[Aim of the task]:
Using the listing below, print exactly everything from the line with "You are a GUI" down to the line with "Detaily [tab] (53, 1231)", both included, and nothing more.

** Material for this task follows **

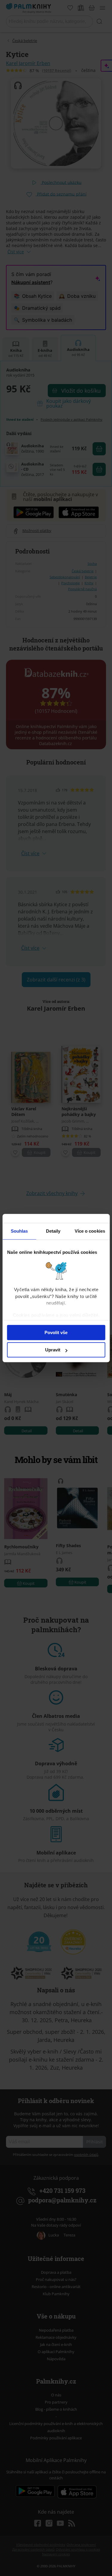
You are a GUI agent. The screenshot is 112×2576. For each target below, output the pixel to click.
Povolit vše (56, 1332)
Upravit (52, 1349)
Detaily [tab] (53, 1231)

** End of Material for this task **
** Material for this task follows **

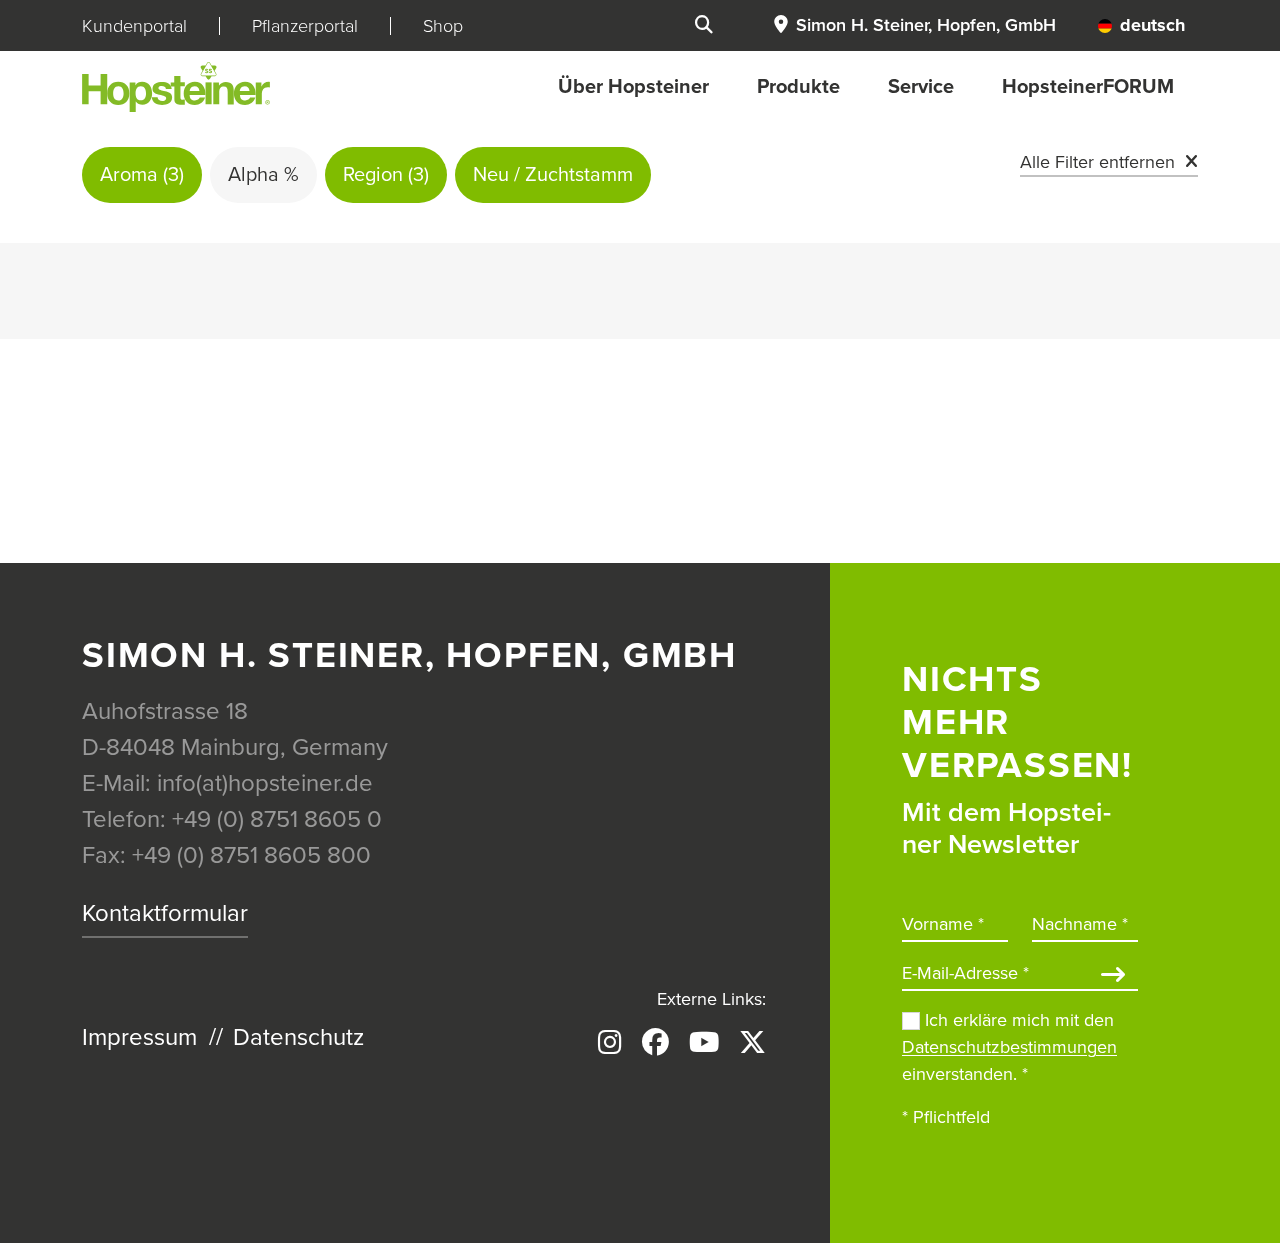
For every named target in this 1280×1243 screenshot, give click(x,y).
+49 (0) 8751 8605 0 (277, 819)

** End of Material for this task **

[Answer for the task]:
You are a GUI agent. The screenshot is 112×2576. For each target below, output the pixel to click.
Povolit vše (56, 1332)
Upravit (52, 1349)
Detaily [tab] (53, 1231)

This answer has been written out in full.